Young brains compensate for deafness more than older ones

Our brains can adapt to losing sight or hearing, and the change is much more profound in younger people, brain scans are revealing.
People who lose their sight or hearing often develop greater ability in their other senses, as part of the brain's way to compensate for the sensory loss. Even in children born deaf or blind, the brain has an astonishing capacity to enhance the senses that remain.
Over the last few years, there has been a shift in the focus of research into hearing loss - from concentrating on hearing loss suffered from birth, to looking more at age-related hearing problems.
Better understanding of this effect, known by researchers as cross-modal plasticity, could help to find more effective ways to help people who have severe problems with vision or hearing. It could also make clear how it should be managed, if it has the potential to cause problems later in life.

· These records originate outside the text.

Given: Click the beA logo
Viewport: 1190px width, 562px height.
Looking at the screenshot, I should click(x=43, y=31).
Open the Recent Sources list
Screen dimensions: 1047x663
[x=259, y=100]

'It appears that the reorganisation in the brain is much more important in early deaf people,' said Olivier Collignon, associate professor at the Center for Mind/Brain Sciences at the University of Trento in Italy and research associate at the National Fund for Scientific Research in Belgium.
'And it is qualitatively different to those who may lose their hearing later in life,' said Prof. Collignon, coordinator of the EU-funded CP-FunMoD project, which is using functional magnetic resonance imaging (fMRI) brain scanners to study the differences in brain plasticity of people who have been deaf from an early age, compared to those who lose their hearing later in life.
The project has the long-term aim of improving our understanding of when clinical interventions such as cochlear implants can offer the best prospects of helping deaf people to hear.
'It is about understanding how the brain reorganises when hearing is lost, and how the parts normally involved in processing hearing, process another sense, like vision,' said Dr Jodie Davies-Thompson, who is also from the University of Trento and has an EU Marie Skłodowska-Curie grant to study cross-modal plasticity in deaf people as part of the project.